What this task involves> The word "Collapse" appears in some lines of the records below; state how many lines, and nothing else.

Stored records:

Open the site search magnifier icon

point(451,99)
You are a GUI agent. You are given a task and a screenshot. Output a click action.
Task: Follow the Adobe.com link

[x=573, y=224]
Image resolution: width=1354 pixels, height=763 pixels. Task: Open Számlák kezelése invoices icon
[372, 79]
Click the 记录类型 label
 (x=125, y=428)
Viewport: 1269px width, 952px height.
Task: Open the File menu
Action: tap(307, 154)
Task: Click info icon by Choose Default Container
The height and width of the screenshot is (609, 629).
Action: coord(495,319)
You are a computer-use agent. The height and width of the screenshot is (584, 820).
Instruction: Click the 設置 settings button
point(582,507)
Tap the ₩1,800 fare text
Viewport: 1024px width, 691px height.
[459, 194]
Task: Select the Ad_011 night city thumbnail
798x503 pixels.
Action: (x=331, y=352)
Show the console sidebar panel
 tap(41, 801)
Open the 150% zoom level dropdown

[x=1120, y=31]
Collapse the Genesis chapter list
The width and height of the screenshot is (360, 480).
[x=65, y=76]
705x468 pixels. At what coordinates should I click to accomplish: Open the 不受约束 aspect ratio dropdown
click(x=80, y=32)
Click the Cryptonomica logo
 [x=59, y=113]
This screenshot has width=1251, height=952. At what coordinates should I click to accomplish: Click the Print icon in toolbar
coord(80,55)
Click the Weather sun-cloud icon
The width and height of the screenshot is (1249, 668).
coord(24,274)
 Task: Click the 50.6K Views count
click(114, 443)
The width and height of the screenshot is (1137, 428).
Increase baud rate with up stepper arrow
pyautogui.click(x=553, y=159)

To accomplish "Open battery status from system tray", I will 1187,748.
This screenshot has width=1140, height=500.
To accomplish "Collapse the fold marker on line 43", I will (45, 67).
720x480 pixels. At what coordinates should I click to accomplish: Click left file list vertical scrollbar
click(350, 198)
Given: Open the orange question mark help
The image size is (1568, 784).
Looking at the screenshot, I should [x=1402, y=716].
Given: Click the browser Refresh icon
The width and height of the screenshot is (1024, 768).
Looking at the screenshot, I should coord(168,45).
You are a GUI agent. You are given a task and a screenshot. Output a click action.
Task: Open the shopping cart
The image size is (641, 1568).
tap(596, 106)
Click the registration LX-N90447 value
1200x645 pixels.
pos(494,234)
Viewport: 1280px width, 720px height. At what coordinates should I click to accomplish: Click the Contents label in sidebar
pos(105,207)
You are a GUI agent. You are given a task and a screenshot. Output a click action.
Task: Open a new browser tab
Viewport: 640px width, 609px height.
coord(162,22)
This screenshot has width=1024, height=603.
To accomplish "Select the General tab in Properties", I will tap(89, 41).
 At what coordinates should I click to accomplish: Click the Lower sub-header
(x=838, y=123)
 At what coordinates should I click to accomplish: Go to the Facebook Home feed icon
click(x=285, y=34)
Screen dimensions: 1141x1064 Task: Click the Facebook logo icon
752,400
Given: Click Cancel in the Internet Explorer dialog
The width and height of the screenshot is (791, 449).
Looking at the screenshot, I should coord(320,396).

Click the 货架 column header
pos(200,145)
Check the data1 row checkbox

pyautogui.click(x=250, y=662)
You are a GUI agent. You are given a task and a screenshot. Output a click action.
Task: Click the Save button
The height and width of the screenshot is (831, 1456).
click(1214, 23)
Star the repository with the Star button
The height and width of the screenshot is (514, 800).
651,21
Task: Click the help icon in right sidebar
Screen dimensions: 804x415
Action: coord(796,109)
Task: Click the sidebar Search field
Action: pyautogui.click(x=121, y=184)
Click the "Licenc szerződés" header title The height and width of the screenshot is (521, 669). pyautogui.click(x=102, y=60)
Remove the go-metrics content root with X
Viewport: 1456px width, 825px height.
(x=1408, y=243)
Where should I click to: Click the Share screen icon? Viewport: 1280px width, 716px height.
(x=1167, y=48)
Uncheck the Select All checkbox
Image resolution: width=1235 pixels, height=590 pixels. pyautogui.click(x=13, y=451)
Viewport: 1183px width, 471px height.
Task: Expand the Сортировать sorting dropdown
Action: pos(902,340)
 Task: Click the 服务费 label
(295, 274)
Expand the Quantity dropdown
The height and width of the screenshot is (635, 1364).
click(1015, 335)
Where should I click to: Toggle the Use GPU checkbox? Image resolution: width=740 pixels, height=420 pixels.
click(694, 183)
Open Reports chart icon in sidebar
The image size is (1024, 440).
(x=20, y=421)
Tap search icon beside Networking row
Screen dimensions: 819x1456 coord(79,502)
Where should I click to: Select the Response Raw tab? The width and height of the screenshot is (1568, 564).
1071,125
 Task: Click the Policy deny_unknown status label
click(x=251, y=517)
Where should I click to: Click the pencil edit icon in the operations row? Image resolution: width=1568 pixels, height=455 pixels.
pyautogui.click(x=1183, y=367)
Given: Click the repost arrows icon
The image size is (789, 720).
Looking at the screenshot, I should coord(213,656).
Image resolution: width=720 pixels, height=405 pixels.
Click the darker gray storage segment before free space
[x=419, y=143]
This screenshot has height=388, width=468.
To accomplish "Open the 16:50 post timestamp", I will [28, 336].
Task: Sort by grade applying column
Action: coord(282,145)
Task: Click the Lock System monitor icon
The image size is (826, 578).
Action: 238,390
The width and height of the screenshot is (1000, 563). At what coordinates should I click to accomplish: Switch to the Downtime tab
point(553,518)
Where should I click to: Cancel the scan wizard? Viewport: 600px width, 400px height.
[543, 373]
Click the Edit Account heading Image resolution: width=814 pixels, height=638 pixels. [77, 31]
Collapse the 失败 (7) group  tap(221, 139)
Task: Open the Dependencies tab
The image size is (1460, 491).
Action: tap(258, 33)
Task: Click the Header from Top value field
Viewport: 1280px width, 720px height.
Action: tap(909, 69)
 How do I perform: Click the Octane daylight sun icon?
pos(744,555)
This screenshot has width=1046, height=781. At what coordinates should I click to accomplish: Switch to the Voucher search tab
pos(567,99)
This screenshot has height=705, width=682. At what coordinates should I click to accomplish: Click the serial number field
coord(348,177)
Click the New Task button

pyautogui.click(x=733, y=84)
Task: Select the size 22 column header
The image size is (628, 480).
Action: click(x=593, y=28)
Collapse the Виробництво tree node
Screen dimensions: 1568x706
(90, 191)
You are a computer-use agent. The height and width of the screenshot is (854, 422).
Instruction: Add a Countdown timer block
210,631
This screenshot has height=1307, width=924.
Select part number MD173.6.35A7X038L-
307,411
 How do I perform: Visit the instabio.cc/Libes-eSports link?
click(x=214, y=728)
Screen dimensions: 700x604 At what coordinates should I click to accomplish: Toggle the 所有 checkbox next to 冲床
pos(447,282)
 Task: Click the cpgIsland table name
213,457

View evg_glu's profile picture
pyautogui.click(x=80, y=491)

Answer space> 4